Sarah: “We don’t have any other alternative, …”

In addition, this kind of solution shows a big underlying problem, Waterfall, and Silo mindset in Agile’s clothing. When team members don’t care about the working software and early feedback, you should find a way to help them be agile and not just do agile.

“If you want to teach people a new way of thinking, don’t bother trying to teach them. Instead, give them a tool, the use of which will lead to new ways of thinking.” Buckminster Fuller

Solution 2: Swarming of 3 Amigos

Swarming of 3 amigos was the practice we experimented it in the next sprints. Before starting any product backlog item, 3 amigos need to swarm together. Swarm to do what?

Swarming of 3 Amigos

1- Start with low-fidelity wireframes instead of high-fidelity wireframes or prototypes

https://mentormate.com/blog/low-fidelity-wireframes-vs-high-fidelity-wireframes/

Most designers used to sit at their ivory tower and designing a high-fidelity prototype with all details and handover it to developers for implementation. So other team members need to wait for several days to get the designer’s artifacts. It will create a delay and will increase the cost of change. In most cases, they don’t accept changes or feedbacks too, because they have fallen in love with their design.

Based on this article, “A wireframe is the first visual representation of a designer’s idea. It ensures that the developers and customers get a clear understanding of the functionalities and designs that the software needs to support. Don’t be fooled. Despite their minimalism, designers can find low-fidelity wireframes, inspiring. They are flexible tools that provide room for experimentation. When team members can visualize and agree upon the inclusion of features earlier in the development lifecycle, they spare their clients additional costs later on in development.

Low fidelity wireframes are just a quick sketch that can make ideas more tangible. Lоw fidelity wireframes are usually black and white schemes or simple sketches on paper or whiteboard focused on the “big picture” of the feature or page. UI elements are shown as boxes and lines without detailed annotations.”

https://uxdesign.cc/why-low-fidelity-wireframe-curious-in-product-design-c7bea87bc23d

At this step, we can invite the product owner too. I suggest using a whiteboard(even miro for remote teams) for wireframing.

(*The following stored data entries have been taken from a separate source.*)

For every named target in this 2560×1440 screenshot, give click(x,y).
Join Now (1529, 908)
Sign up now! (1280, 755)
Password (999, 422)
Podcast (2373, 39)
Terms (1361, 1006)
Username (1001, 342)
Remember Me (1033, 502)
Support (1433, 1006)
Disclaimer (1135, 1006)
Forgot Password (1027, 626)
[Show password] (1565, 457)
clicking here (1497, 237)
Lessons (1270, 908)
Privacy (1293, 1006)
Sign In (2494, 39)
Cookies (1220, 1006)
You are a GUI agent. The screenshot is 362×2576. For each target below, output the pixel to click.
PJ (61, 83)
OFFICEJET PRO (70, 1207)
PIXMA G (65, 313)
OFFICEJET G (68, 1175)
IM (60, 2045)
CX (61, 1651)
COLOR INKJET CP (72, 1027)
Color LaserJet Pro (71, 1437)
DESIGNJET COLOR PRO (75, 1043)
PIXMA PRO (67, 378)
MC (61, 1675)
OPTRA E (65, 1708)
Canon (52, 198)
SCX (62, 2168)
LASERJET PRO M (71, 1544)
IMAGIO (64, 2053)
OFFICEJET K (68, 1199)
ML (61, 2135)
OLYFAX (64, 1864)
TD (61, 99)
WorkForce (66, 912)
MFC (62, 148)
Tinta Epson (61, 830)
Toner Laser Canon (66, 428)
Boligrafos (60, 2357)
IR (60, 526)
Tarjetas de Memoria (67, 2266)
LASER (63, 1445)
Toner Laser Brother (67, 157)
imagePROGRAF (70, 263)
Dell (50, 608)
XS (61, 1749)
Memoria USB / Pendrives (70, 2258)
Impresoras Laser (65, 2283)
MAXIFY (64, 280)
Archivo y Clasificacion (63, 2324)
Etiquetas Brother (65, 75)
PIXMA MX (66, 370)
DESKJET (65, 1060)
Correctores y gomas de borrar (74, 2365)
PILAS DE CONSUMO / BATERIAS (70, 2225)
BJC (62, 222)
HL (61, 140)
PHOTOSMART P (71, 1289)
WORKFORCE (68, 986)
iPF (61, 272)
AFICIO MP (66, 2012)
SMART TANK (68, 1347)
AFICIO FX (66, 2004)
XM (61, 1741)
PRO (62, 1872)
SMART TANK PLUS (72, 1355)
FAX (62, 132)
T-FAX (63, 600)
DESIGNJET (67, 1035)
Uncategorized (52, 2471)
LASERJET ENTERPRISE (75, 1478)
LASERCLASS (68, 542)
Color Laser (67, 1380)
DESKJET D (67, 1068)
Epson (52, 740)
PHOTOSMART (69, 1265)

https://www.slideshare.net/jeffpatton/user-story-mapping-discovery-the-whole-story

Remember that, one of the agile values is “Individuals and interactions”, this swarming is not just about creating a wireframe, it’s about to let them interact together and break down the silo mindset. Talk together and create a shared understanding. We use the 3 amigos practice to facilitate a conversation. Shared understanding is more important than shared documents.

https://www.jpattonassociates.com/read-this-first/

The designer can start to design a high-fidelity wireframe after swarming, and other guys don’t need to wait for him.

2- Make an agreement on API Contract

It’s time to make an agreement on API contract. Today most modern software is based on API and JSON. The first step is to talk and make an agreement about API contract and so create a mock API based on the agreement. The frontend developer can start to implement the frontend of the login page without waiting to finish of backend task.

Acceptance criteria of the user story and wireframe will make it easy to create a shared API contract.

You can open your favorite editor, and type your JSON. Or you can use the on-the-shelf tools. In the next step, You can use an API mock server to test and call your Mock APIs too.

MockAPI.io is one of the great tools that you use it easily create a mock API.

Or Mock.io is another great tool that you can create a different kind of Mock APIs (Mock API for microservices, Mock JSON API, Fake JSON API)

https://mocki.io

Swarming of 3 amigos is great practice, to create a shared understating between individuals with different skills and create an agreement to make sure everyone can start it without delay. This practice is not just helping people to start their tasks together, 3 amigos swarms together to decrease the feedback loop and reduce the change cost.